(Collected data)
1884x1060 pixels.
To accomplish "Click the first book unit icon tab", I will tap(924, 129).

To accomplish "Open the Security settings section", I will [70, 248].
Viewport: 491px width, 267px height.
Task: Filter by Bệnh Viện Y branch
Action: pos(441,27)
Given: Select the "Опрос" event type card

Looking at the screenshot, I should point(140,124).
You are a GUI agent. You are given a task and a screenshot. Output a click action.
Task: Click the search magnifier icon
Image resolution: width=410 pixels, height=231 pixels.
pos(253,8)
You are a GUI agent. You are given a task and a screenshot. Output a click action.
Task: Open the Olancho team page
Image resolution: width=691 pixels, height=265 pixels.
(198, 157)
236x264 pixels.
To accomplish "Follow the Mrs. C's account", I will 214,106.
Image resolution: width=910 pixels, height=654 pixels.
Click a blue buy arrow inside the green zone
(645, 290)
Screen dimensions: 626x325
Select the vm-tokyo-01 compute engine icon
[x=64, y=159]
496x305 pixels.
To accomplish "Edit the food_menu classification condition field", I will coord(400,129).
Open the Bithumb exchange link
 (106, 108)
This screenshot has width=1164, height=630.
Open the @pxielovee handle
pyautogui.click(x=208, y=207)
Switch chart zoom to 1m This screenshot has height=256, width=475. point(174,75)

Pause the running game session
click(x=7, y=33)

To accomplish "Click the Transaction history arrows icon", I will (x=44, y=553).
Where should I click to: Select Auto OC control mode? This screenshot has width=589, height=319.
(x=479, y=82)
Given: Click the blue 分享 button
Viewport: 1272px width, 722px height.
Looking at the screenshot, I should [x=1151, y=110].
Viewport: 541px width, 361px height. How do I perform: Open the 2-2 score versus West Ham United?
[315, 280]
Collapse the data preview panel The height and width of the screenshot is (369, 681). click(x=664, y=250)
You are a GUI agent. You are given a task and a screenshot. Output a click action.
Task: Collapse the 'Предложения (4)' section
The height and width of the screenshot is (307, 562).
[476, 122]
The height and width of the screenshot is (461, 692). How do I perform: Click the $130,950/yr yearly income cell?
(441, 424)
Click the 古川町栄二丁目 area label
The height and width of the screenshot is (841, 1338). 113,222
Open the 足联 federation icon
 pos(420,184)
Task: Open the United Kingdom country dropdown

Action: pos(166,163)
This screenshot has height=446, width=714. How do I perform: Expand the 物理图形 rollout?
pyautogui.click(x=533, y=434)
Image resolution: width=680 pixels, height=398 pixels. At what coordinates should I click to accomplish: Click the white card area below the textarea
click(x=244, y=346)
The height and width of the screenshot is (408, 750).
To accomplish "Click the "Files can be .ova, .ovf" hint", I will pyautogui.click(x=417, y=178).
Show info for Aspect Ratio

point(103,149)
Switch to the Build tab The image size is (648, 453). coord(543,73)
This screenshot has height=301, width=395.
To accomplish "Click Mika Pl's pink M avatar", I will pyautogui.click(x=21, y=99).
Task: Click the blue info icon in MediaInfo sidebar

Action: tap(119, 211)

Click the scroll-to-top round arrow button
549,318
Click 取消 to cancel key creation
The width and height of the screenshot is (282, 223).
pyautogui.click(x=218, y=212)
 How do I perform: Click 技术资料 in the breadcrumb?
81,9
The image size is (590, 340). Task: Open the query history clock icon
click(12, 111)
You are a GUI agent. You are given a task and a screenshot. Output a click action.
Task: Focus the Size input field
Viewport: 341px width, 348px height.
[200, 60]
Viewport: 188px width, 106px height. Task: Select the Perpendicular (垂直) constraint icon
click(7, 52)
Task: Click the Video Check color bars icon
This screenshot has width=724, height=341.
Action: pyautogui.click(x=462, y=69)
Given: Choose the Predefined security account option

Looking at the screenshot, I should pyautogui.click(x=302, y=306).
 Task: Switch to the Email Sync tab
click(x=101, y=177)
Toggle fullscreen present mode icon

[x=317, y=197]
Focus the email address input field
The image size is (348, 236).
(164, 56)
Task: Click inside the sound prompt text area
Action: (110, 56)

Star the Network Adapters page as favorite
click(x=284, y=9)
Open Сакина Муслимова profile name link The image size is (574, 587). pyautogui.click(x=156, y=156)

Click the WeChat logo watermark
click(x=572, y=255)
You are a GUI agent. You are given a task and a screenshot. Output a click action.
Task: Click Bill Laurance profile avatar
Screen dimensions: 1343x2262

● Request:
Rewrite the lines above, swapping "GUI agent" for "screen assistant" and keeping everything else the same.

● Reply:
1884x1060 pixels.
To accomplish "Click the first book unit icon tab", I will tap(924, 129).

To accomplish "Open the Security settings section", I will [70, 248].
Viewport: 491px width, 267px height.
Task: Filter by Bệnh Viện Y branch
Action: pos(441,27)
Given: Select the "Опрос" event type card

Looking at the screenshot, I should point(140,124).
You are a screen assistant. You are given a task and a screenshot. Output a click action.
Task: Click the search magnifier icon
Image resolution: width=410 pixels, height=231 pixels.
pos(253,8)
You are a screen assistant. You are given a task and a screenshot. Output a click action.
Task: Open the Olancho team page
Image resolution: width=691 pixels, height=265 pixels.
(198, 157)
236x264 pixels.
To accomplish "Follow the Mrs. C's account", I will 214,106.
Image resolution: width=910 pixels, height=654 pixels.
Click a blue buy arrow inside the green zone
(645, 290)
Screen dimensions: 626x325
Select the vm-tokyo-01 compute engine icon
[x=64, y=159]
496x305 pixels.
To accomplish "Edit the food_menu classification condition field", I will coord(400,129).
Open the Bithumb exchange link
 (106, 108)
This screenshot has width=1164, height=630.
Open the @pxielovee handle
pyautogui.click(x=208, y=207)
Switch chart zoom to 1m This screenshot has height=256, width=475. point(174,75)

Pause the running game session
click(x=7, y=33)

To accomplish "Click the Transaction history arrows icon", I will (x=44, y=553).
Where should I click to: Select Auto OC control mode? This screenshot has width=589, height=319.
(x=479, y=82)
Given: Click the blue 分享 button
Viewport: 1272px width, 722px height.
Looking at the screenshot, I should [x=1151, y=110].
Viewport: 541px width, 361px height. How do I perform: Open the 2-2 score versus West Ham United?
[315, 280]
Collapse the data preview panel The height and width of the screenshot is (369, 681). click(x=664, y=250)
You are a screen assistant. You are given a task and a screenshot. Output a click action.
Task: Collapse the 'Предложения (4)' section
The height and width of the screenshot is (307, 562).
[476, 122]
The height and width of the screenshot is (461, 692). How do I perform: Click the $130,950/yr yearly income cell?
(441, 424)
Click the 古川町栄二丁目 area label
The height and width of the screenshot is (841, 1338). 113,222
Open the 足联 federation icon
 pos(420,184)
Task: Open the United Kingdom country dropdown

Action: pos(166,163)
This screenshot has height=446, width=714. How do I perform: Expand the 物理图形 rollout?
pyautogui.click(x=533, y=434)
Image resolution: width=680 pixels, height=398 pixels. At what coordinates should I click to accomplish: Click the white card area below the textarea
click(x=244, y=346)
The height and width of the screenshot is (408, 750).
To accomplish "Click the "Files can be .ova, .ovf" hint", I will pyautogui.click(x=417, y=178).
Show info for Aspect Ratio

point(103,149)
Switch to the Build tab The image size is (648, 453). coord(543,73)
This screenshot has height=301, width=395.
To accomplish "Click Mika Pl's pink M avatar", I will pyautogui.click(x=21, y=99).
Task: Click the blue info icon in MediaInfo sidebar

Action: tap(119, 211)

Click the scroll-to-top round arrow button
549,318
Click 取消 to cancel key creation
The width and height of the screenshot is (282, 223).
pyautogui.click(x=218, y=212)
 How do I perform: Click 技术资料 in the breadcrumb?
81,9
The image size is (590, 340). Task: Open the query history clock icon
click(12, 111)
You are a screen assistant. You are given a task and a screenshot. Output a click action.
Task: Focus the Size input field
Viewport: 341px width, 348px height.
[200, 60]
Viewport: 188px width, 106px height. Task: Select the Perpendicular (垂直) constraint icon
click(7, 52)
Task: Click the Video Check color bars icon
This screenshot has width=724, height=341.
Action: pyautogui.click(x=462, y=69)
Given: Choose the Predefined security account option

Looking at the screenshot, I should pyautogui.click(x=302, y=306).
 Task: Switch to the Email Sync tab
click(x=101, y=177)
Toggle fullscreen present mode icon

[x=317, y=197]
Focus the email address input field
The image size is (348, 236).
(164, 56)
Task: Click inside the sound prompt text area
Action: (110, 56)

Star the Network Adapters page as favorite
click(x=284, y=9)
Open Сакина Муслимова profile name link The image size is (574, 587). pyautogui.click(x=156, y=156)

Click the WeChat logo watermark
click(x=572, y=255)
You are a screen assistant. You are given a task and a screenshot. Output a click action.
Task: Click Bill Laurance profile avatar
Screen dimensions: 1343x2262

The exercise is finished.